Introduction
AV and EDR tools regularly flag RMM agents as Potentially Unwanted Applications (PUAs). This is expected behavior — an RMM has significant system privileges, and security vendors are right to treat unknown remote-access tools with suspicion. Since you've deployed Level intentionally, the fix is adding exclusions so your security stack allows it to run.
Why This Happens
EDRs have started classifying RMMs as Potentially Unwanted Programs (PUPs) by default. It's a reasonable security stance — RMMs provide deep system access, including remote control, background management, arbitrary script execution, and more. Any unauthorized RMM running on your network should be flagged immediately.
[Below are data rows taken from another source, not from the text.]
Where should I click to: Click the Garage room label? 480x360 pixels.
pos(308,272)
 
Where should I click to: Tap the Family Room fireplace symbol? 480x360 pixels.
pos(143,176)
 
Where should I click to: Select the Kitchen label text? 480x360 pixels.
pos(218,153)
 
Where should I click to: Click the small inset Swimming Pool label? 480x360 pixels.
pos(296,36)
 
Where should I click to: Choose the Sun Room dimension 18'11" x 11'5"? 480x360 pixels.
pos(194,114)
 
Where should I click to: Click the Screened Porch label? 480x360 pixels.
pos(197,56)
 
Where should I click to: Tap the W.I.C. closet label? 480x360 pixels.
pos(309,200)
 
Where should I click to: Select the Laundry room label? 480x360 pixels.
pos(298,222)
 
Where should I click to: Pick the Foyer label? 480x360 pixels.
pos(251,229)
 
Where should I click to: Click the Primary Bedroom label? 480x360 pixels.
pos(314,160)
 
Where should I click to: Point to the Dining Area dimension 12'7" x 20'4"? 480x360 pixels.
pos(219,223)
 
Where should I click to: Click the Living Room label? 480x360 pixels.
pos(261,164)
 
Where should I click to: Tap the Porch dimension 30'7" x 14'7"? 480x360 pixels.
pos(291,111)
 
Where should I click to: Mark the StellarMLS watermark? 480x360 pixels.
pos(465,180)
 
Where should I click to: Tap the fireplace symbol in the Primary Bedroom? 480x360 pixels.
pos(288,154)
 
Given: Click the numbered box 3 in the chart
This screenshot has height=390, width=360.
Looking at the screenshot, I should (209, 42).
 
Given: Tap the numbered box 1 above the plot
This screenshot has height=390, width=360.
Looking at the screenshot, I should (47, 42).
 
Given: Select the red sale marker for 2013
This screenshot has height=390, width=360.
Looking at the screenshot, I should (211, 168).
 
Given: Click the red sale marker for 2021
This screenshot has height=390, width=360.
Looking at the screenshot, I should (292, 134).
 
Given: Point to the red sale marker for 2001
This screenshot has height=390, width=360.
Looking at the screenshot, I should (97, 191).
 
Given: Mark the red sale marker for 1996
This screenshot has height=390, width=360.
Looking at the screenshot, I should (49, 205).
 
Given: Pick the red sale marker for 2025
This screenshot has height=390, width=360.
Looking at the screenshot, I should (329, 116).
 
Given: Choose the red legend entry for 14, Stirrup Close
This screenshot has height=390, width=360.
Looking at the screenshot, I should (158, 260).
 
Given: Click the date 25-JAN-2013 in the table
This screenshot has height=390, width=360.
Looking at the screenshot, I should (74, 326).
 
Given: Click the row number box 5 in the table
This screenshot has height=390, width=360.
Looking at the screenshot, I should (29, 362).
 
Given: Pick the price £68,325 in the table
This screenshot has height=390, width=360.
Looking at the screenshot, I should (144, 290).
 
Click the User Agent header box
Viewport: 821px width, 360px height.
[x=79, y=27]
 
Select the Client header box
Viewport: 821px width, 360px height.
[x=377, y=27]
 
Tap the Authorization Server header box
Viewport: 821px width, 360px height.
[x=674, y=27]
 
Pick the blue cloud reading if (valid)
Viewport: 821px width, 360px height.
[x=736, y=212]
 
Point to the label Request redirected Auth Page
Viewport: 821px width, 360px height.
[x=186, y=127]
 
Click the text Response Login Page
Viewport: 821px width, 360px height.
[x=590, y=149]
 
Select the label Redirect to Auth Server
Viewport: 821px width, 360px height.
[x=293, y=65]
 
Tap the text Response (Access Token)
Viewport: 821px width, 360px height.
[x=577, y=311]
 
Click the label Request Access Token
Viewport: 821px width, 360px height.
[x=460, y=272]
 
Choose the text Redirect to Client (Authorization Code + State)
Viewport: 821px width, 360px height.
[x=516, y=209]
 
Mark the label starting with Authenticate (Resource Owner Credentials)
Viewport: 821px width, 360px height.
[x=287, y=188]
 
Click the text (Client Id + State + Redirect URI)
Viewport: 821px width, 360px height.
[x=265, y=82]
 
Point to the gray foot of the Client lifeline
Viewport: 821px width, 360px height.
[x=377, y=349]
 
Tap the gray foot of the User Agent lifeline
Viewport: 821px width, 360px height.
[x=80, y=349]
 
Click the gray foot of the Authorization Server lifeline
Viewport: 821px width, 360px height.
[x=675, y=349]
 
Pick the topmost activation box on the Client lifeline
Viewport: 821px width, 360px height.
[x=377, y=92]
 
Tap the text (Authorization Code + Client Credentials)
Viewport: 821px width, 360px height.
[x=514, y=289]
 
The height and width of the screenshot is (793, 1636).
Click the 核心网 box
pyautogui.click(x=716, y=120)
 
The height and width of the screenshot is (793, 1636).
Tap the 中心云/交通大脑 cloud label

Level's position: EDRs should block unapproved RMMs. If you've chosen to use Level, creating an exception in your security software is the appropriate response.
For a deeper discussion on this, see: EDRs Distrust RMMs, and That's OK
How AV/EDR Actually Interferes With Level
This is important to understand, because AV/EDR interference isn't always obvious. Most people expect a quarantine event or an alert — but behavior-based detection often doesn't produce either.
Behavior-based detection is not signature-based. AV/EDR products don't just scan files; they watch what processes do at runtime. If the agent's behavior at a specific moment triggers a heuristic — a network call pattern, a WMI query, a process spawn — the security software may block or kill that action without quarantining anything. No alert, no log entry, no binary removal.
This is why you can have 50 devices running the same AV/EDR and only 2 show Level as offline. It's not inconsistent behavior from your security software — it's that the detection triggered on those 2 devices based on what the agent happened to be doing at the time.
AV/EDR can affect Level in ways beyond just removing the binary:
Kill the agent process outright (device goes offline)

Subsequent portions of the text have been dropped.